TASK DETAILS: Continue the Oracle index rebuild write-up below from the point where it stops.

SQL> create table rebuildcheck (firstcol number);

Table created.

SQL> create index rebuildindex on rebuildcheck(firstcol);

Index created.

I created a small procedure to insert the data into this table as follows:

create or replace procedure rebuildproc as
begin
for i in 1 .. 400000
loop
insert into rebuildcheck values (trunc(dbms_random.value(1,500000)));
end loop;
commit;
end;

In order to study the behaviour of this insert operation, I turned on the SQL trace as follows:

SQL> ALTER SYSTEM SET TIMED_STATISTICS = TRUE;

System altered.

SQL> alter session set sql_trace=true;

Session altered.

SQL> exec rebuildproc

PL/SQL procedure successfully completed.

SQL> alter session set sql_trace=false;

Session altered.

Now in my command prompt, I converted the generated trace file into a text file using TKPROF utility as follows:


tkprof D:\oracle\product\10.2.0\admin\orcl\udump\
orcl_ora_3820.trc d:\oracleexperiments\rebuildtrace.txt explain=hari/hari

The result shows the execution details of this procedure as follows:

BEGIN rebuildproc; END;

call count cpu elapsed disk query current rows
------- ------ -------- ---------- ---------- ---------- ---------- ----------
Parse 1 0.01 0.00 0 0 0 0
Execute 1 48.17 51.25 0 0 0 1
Fetch 0 0.00 0.00 0 0 0 0
------- ------ -------- ---------- ---------- ---------- ---------- ----------
total 2 48.18 51.25 0 0 0 1

CPU is 48 seconds with the elapsed time of 51 seconds

Now, let us also select from this table and see the execution plan

SQL> select * from rebuildcheck;

400000 rows selected.

Execution Plan
----------------------------------------------------------
Plan hash value: 3132651637
----------------------------------------------------------------------------------
| Id | Operation | Name | Rows | Bytes | Cost (%CPU)| Time |
----------------------------------------------------------------------------------
| 0 | SELECT STATEMENT | | 378K| 4803K| 149 (8)| 00:00:02 |
| 1 | TABLE ACCESS FULL| REBUILDCHECK | 378K| 4803K| 149 (8)| 00:00:02 |
----------------------------------------------------------------------------------

Note
-----
- dynamic sampling used for this statement

Statistics
----------------------------------------------------------
4 recursive calls
0 db block gets
27359 consistent gets
0 physical reads
0 redo size
7454987 bytes sent via SQL*Net to client
293707 bytes received via SQL*Net from client
26668 SQL*Net roundtrips to/from client
0 sorts (memory)

GIVEN RECORDS:
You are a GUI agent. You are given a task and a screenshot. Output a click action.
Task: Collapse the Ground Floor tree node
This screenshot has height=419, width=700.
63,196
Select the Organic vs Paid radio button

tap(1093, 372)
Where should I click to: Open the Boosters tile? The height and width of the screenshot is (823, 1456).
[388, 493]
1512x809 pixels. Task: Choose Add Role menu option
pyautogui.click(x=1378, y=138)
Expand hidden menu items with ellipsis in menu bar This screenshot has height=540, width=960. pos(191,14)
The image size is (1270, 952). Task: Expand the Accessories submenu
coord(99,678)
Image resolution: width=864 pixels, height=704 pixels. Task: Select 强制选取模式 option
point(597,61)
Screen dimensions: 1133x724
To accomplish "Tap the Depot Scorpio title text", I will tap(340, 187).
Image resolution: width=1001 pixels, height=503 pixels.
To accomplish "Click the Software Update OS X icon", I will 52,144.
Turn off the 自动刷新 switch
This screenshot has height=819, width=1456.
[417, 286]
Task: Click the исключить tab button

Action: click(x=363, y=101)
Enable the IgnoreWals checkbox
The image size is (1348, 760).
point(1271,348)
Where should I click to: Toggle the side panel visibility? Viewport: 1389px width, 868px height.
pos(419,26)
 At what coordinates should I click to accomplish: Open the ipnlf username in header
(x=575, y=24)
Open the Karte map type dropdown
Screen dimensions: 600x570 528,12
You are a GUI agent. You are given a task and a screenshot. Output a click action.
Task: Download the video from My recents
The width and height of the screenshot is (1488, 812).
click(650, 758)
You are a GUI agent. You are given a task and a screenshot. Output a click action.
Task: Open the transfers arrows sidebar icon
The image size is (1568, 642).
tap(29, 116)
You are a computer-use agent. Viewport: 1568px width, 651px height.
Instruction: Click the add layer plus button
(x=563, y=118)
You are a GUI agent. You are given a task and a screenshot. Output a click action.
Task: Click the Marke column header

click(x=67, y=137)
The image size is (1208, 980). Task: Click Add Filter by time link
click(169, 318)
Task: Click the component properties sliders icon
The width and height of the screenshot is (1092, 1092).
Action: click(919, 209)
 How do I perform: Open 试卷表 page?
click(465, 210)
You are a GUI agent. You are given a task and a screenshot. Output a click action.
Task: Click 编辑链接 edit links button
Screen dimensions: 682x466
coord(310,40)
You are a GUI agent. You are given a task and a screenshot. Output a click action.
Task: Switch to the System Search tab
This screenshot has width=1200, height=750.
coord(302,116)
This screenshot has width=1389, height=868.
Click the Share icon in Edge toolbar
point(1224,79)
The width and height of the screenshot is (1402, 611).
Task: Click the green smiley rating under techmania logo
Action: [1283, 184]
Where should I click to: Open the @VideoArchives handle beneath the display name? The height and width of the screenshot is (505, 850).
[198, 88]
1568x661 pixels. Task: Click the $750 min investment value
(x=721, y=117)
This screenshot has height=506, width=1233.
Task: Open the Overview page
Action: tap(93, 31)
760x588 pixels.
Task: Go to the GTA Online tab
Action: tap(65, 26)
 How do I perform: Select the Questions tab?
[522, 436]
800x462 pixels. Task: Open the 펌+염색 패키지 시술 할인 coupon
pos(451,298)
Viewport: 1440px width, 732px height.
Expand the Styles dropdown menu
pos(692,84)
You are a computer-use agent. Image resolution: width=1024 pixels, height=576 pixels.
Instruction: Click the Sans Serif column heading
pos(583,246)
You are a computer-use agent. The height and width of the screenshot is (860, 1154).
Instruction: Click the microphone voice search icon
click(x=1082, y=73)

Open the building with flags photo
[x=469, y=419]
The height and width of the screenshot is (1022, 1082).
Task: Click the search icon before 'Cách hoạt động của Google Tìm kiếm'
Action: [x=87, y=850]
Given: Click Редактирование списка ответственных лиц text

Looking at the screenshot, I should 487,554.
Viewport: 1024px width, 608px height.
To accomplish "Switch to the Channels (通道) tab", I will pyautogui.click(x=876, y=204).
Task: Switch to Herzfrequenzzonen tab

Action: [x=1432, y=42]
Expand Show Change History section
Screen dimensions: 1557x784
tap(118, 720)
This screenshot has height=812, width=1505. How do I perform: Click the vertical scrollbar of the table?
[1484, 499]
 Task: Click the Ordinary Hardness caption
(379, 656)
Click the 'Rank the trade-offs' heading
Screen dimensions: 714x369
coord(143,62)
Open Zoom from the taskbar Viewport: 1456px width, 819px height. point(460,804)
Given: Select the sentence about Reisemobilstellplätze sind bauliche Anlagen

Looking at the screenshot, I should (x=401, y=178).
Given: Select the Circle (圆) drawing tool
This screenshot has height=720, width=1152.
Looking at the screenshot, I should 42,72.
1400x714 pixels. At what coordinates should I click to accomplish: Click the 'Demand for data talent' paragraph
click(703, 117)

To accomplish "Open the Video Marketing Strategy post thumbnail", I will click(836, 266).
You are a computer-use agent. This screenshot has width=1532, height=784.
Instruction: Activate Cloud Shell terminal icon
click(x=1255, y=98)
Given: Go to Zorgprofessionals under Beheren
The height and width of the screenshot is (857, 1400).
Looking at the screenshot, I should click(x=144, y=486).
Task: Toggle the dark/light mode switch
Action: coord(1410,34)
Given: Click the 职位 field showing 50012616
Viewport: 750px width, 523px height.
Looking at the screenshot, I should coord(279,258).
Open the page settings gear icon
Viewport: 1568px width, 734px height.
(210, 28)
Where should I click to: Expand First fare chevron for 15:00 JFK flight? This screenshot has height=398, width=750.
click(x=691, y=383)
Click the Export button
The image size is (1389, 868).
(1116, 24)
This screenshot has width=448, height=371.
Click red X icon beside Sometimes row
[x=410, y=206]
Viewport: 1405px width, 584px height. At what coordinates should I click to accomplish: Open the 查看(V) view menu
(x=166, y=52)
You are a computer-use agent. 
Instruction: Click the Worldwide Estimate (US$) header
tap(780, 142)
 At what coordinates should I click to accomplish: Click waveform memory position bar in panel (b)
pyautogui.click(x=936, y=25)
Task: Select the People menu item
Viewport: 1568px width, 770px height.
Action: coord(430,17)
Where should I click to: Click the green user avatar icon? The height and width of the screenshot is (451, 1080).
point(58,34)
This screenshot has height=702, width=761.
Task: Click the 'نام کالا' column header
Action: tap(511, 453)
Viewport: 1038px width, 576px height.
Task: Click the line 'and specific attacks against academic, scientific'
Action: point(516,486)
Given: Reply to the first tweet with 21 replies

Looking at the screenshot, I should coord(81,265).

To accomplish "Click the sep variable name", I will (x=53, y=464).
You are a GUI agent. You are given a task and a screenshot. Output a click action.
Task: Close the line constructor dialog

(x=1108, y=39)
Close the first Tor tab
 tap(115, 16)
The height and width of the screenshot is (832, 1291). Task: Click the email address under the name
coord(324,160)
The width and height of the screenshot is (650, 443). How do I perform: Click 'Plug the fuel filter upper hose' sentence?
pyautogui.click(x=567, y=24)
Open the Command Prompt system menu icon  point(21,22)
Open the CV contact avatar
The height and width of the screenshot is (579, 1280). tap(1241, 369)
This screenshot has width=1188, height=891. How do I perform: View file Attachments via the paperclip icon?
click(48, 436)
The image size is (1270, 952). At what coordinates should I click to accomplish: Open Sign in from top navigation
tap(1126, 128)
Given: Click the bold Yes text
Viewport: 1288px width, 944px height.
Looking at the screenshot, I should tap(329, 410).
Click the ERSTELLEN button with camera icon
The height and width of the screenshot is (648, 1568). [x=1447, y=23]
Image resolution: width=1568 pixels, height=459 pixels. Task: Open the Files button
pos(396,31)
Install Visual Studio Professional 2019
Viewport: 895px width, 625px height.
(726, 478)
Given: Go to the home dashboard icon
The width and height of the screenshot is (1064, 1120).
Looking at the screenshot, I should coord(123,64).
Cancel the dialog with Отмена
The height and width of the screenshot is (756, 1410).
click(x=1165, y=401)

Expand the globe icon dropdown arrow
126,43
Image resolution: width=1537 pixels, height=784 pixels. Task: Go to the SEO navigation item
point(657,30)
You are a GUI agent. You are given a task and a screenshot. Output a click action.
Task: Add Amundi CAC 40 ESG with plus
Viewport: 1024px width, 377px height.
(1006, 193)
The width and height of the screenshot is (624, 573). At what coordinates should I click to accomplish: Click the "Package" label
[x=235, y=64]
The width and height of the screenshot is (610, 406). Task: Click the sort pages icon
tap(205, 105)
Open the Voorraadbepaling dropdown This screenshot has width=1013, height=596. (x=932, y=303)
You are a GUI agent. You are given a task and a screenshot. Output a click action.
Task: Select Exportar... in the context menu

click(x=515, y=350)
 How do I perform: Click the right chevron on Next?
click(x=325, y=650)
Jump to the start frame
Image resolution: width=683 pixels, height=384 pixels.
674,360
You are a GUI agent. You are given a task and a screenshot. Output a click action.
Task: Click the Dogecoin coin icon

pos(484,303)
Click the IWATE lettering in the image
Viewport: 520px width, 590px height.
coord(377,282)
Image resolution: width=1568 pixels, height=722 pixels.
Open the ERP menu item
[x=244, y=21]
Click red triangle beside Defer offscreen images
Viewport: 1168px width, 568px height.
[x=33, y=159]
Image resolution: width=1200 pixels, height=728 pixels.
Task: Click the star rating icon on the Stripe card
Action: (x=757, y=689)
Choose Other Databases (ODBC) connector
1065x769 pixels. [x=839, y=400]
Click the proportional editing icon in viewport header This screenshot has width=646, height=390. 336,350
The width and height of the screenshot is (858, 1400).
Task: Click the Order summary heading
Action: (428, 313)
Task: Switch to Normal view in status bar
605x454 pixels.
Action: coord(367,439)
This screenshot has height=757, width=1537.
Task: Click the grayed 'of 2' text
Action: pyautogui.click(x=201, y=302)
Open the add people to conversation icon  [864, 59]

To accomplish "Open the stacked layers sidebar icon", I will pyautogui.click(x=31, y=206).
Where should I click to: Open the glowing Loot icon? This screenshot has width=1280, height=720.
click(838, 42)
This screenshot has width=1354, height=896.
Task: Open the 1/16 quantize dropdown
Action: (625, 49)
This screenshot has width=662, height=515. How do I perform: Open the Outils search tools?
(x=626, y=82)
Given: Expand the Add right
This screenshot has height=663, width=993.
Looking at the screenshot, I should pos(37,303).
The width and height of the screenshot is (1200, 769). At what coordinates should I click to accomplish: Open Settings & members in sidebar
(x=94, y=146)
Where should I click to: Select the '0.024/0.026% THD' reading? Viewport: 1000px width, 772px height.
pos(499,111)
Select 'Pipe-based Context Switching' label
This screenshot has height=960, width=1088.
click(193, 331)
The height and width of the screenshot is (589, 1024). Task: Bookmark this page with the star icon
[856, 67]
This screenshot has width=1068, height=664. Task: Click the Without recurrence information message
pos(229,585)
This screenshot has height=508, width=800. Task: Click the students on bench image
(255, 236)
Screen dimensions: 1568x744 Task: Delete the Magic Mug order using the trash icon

ANSWER TO THIS EXERCISE:
0 sorts (disk)
400000 rows processed

Please note that even if we induce index the cost remains more or less the same as shown below:

SQL> select /*+ index(rebuildcheck rebuildindex) */ * from rebuildcheck;

400000 rows selected.

Execution Plan
----------------------------------------------------------
Plan hash value: 3132651637
----------------------------------------------------------------------------------
| Id | Operation | Name | Rows | Bytes | Cost (%CPU)| Time |
----------------------------------------------------------------------------------
| 0 | SELECT STATEMENT | | 345K| 4384K| 148 (7)| 00:00:02 |
| 1 | TABLE ACCESS FULL| REBUILDCHECK | 345K| 4384K| 148 (7)| 00:00:02 |
----------------------------------------------------------------------------------

Note
-----
- dynamic sampling used for this statement

Statistics
----------------------------------------------------------
205 recursive calls
1 db block gets
27392 consistent gets
0 physical reads
176 redo size
5854855 bytes sent via SQL*Net to client
293707 bytes received via SQL*Net from client
26668 SQL*Net roundtrips to/from client
5 sorts (memory)
0 sorts (disk)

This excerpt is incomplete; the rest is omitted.